- ACTIVITY
Only the lines from the one with "The height and width of the screenshot is (767, 1568)." to the end of the data below should be given again, exactly as written.
RECORDS START
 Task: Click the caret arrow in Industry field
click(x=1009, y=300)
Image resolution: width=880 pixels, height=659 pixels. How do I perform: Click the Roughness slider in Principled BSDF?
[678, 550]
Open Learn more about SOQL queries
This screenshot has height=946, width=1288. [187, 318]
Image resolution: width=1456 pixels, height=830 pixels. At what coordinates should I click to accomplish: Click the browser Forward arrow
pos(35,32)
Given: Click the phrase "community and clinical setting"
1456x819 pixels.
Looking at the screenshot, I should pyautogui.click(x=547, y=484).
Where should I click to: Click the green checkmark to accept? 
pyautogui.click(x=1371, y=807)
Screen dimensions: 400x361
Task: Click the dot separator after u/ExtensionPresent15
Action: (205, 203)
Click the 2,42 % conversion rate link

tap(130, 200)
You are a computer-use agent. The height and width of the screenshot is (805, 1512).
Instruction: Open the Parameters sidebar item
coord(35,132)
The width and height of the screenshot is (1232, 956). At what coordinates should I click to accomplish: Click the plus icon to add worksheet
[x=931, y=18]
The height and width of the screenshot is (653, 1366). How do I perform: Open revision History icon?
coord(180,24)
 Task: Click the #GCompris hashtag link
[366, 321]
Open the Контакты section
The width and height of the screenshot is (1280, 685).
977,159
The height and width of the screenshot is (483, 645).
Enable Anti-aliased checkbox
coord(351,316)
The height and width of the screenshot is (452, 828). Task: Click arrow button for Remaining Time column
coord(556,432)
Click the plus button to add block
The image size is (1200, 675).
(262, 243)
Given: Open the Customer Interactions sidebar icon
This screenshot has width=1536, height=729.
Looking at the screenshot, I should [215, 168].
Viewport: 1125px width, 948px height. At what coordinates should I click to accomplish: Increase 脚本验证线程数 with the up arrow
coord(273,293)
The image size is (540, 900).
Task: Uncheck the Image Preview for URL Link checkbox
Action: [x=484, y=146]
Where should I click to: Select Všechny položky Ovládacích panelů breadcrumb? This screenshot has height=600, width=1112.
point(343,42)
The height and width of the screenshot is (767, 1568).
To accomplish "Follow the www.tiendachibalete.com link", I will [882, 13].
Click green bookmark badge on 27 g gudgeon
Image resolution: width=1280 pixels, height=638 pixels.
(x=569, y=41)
RECORDS END
- YOUR RESPONSE
The height and width of the screenshot is (767, 1568).
To accomplish "Follow the www.tiendachibalete.com link", I will [882, 13].
Click green bookmark badge on 27 g gudgeon
Image resolution: width=1280 pixels, height=638 pixels.
(x=569, y=41)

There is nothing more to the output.